Pack your rucksack for a spectacularly gruesome, devilishly inventive backwoods slasher

Phil de Semlyen

Time Out says

Heeeere’s (another) Johnny! Unlike his namesake in The Shining, the killer in this surprising spin on the backwoods slasher isn’t messing about with a slow mental freefall. He starts enraged and gets ragey-er, emerging, undead, from the soil of a whisper-quiet forest and having it echo with the screams of his victims as he pursues a stolen keepsake.

Homaging classic horrors like Evil Dead, Friday the 13th and The Texas Chain Saw Massacre, while smartly subverting their rhythms and ingeniously switching viewpoint from victims to killer, writer-director Chris Nash has delivered a debut to pin you to your seat. 

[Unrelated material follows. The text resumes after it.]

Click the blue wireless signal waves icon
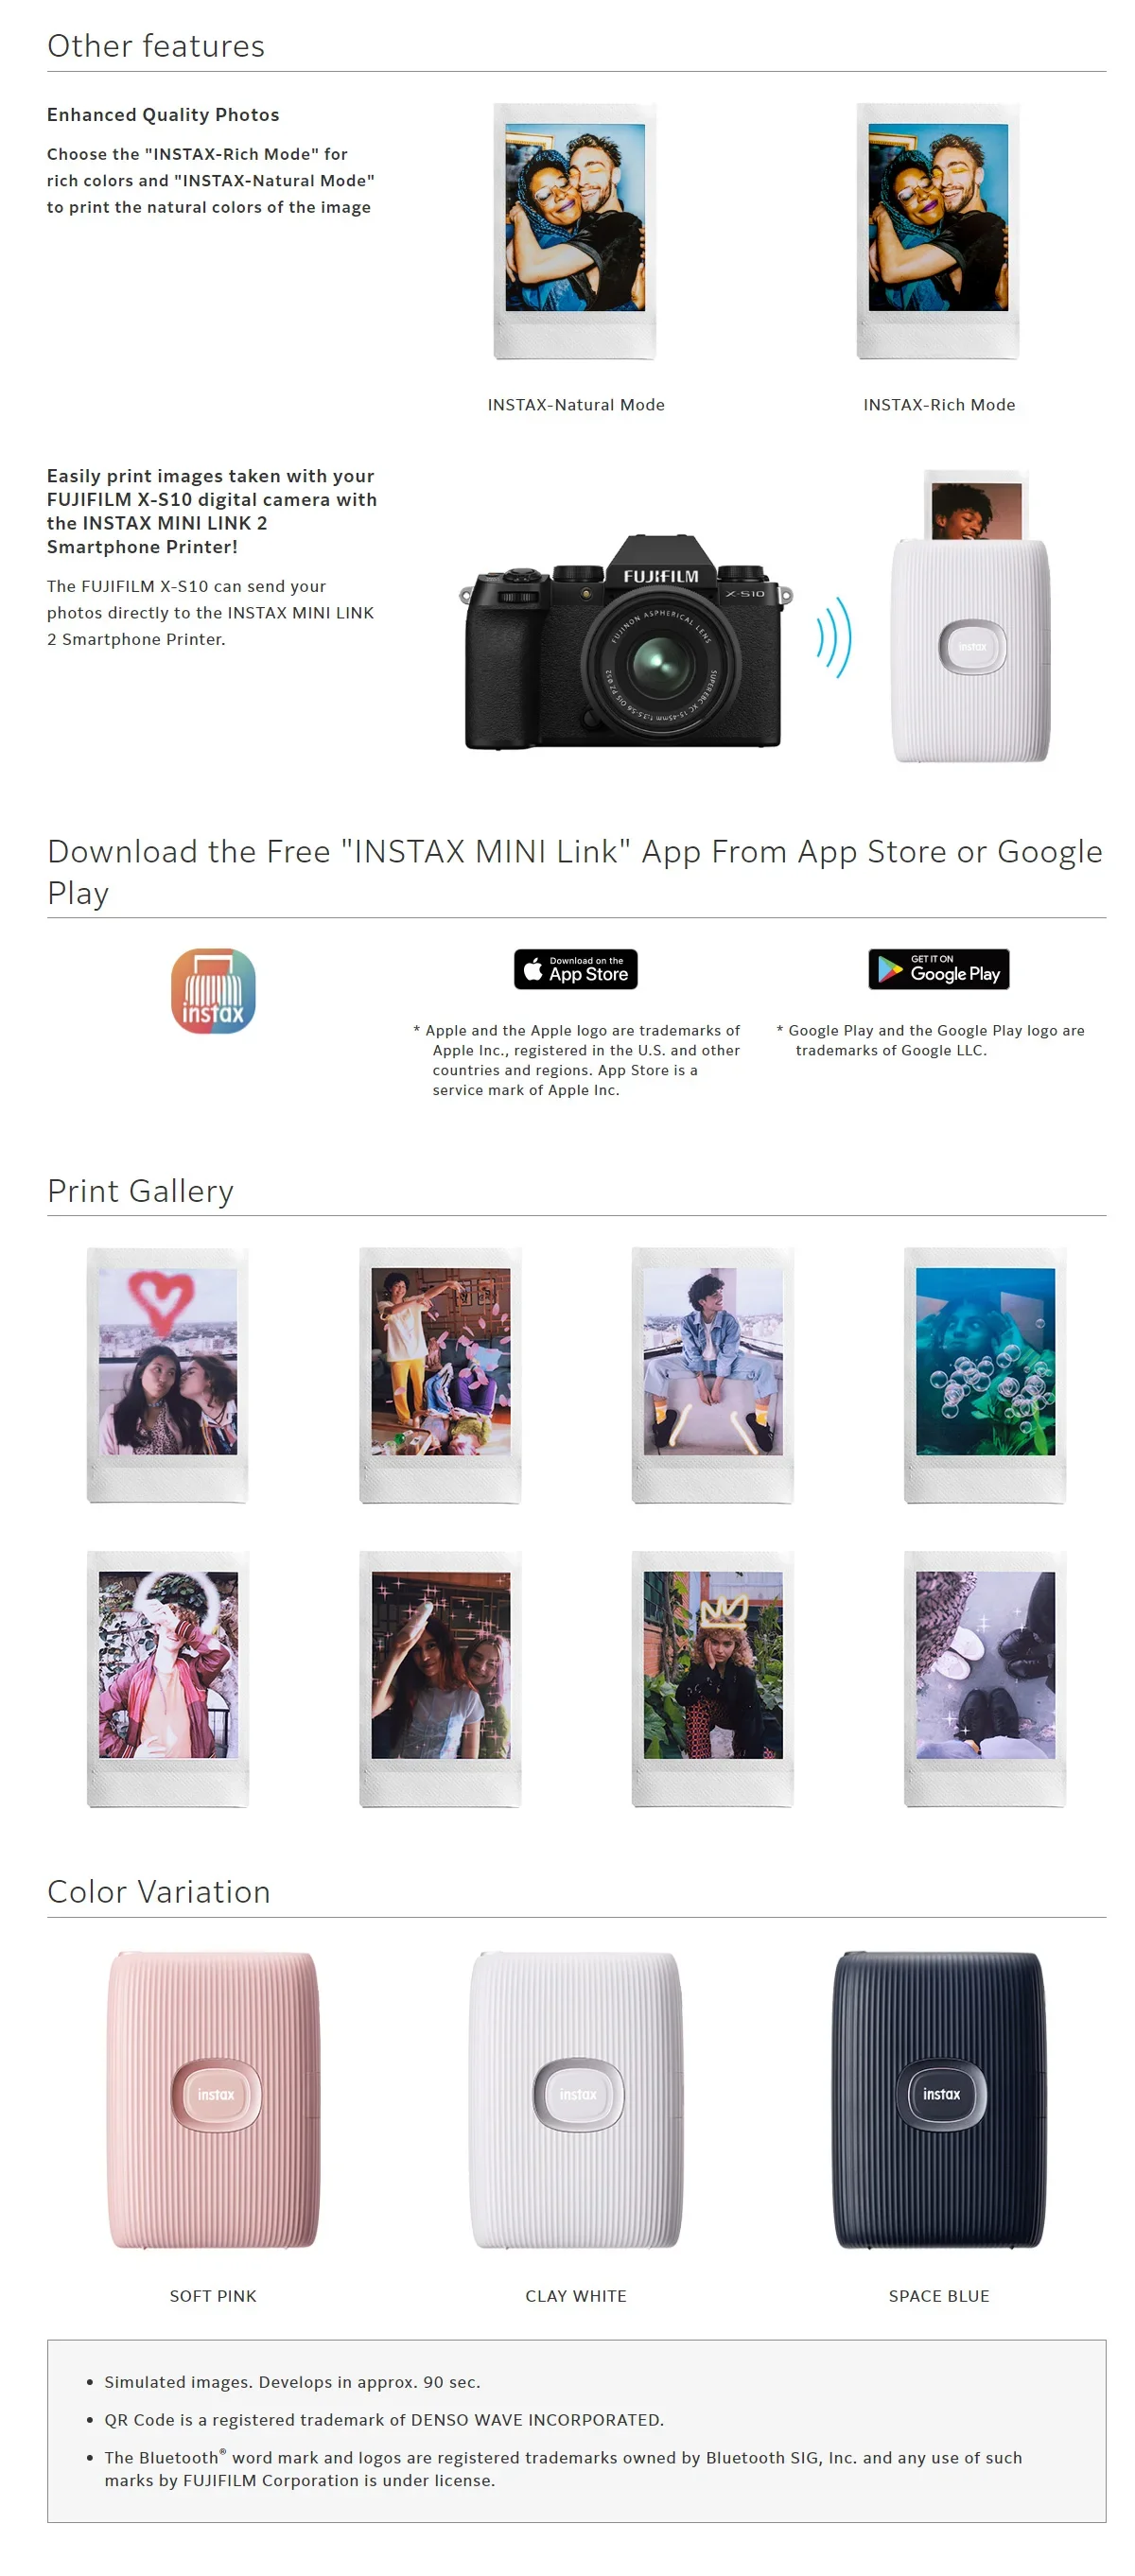 [x=833, y=637]
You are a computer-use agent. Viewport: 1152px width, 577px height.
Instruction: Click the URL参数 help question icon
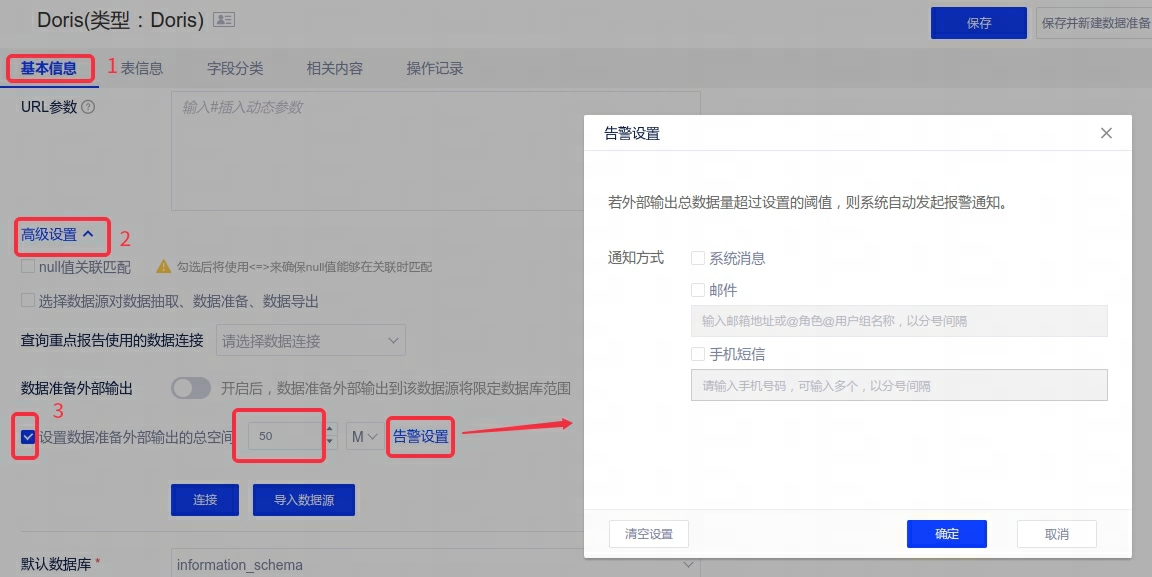click(x=88, y=107)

The Canadian filmmaker invites you to ride shotgun with a decaying, hulking and faceless monster known only as ‘Johnny’ (Ry Barrett). Camera fixed over his shoulder, third-person-shooter style, he lumbers through the woods dispatching a gang of horny, bickering twentysomethings in increasingly gruesome style. With flies buzzing around his decaying flesh, and the disquieting sound design cranking up every trudge, axe-blow and snapped bone, this remorseless ramble builds to a crescendo of violence will have gorehounds whooping and everyone else reaching for the barfbag. The implied stench is so palpable, you’re glad William Castle isn’t still around to Smell-O-Vision this one. 

Someone whose hallmarks are all over this singular shocker is foley artist Michelle Hwu, a games developer-turned-sound wizard who must have got through piles of melons in creating the hollow thwack of smooshed skulls. The violence ramps up to a third-act frenzy that makes full use of the timbermill setting. 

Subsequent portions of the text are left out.